* CONSIGNES
(a) Répondez brièvement à ces questions à partir de la critique de film.
(i) Selon la critique, de quoi le film fait-il l'économie à la fin ?
(ii) Qu'est-ce qui lie les deux adaptations sur grand écran du roman ?
(iii) En quelle année le groupe Tangerine Dream avait-il proposé une BO ?
(b) Poursuivez la critique de l'adaptation du roman de Stephen King à partir de sa dernière phrase.

Après une ultime confrontation forcément enflammée mais peu convaincante entre Charlie et l’agence gouvernementale, le film fait là aussi l’économie de l’épilogue prévu par le roman. Avec une fin qui semble ouverte à une suite improbable, cette nouvelle adaptation laisse perplexe sur ses intentions. Difficile de ne pas penser qu’il y a finalement beaucoup de feu pour pas grand chose.
Hot 50
À travers les décennies, les deux adaptations sur grand écran du roman incendiaire de Stephen King sont liées par un soin particulier apporté à la musique qui transcende la qualité de chaque film. En 1984, le groupe Tangerine Dream avait proposé une BO très appréciable pour accompagner le combat brûlant de Charlie.

* ENTRÉES EXTRAITES

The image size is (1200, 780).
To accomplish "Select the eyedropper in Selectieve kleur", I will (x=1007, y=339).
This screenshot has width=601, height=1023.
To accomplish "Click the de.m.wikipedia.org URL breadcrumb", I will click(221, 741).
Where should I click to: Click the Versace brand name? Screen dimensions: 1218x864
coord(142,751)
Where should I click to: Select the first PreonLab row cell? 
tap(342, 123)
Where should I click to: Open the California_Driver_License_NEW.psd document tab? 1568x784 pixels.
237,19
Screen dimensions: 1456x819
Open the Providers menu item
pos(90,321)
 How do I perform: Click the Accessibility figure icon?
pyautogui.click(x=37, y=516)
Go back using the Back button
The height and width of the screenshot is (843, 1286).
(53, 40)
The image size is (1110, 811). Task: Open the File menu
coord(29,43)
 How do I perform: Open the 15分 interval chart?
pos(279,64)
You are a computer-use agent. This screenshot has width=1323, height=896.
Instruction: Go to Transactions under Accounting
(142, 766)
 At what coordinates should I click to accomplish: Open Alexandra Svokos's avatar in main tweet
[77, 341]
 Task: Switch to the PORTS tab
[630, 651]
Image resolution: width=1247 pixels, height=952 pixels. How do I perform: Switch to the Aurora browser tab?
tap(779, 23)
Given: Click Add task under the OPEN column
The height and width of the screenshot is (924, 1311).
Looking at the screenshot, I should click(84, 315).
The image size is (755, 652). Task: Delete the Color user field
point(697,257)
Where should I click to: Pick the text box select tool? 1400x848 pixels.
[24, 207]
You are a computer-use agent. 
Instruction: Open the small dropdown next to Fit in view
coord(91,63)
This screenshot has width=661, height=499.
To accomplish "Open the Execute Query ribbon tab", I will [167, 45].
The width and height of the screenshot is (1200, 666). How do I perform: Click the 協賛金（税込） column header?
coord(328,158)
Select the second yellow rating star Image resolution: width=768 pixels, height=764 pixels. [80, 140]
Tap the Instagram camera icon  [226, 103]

* RÉPONSES
(a)
(i) De l'épilogue prévu par le roman.
(ii) Un soin particulier apporté à la musique.
(iii) En 1984.

(b)
Pour cette nouvelle adaptation, la relève est assurée haut la main par John Carpenter accompagné de son fils Cody et Daniel Davies. Dans les deux cas, la BO composée pour les aventures cinématographiques de la jeune pyromane réchauffe l’atmosphère d’une traque qui exploite a minima le potentiel du récit d’origine.
Près de 40 ans après une première adaptation au cinéma, Firestarter tente d’attiser à nouveau l’intérêt pour ce thriller paranoïaque sur fond de pouvoirs surnaturels. Hélas, malgré une BO séduisante, cette relecture aux écarts fumeux est loin de posséder le feu sacré.
> Firestarter, réalisé par Keith Thomas, États-Unis, 2022 (1h34)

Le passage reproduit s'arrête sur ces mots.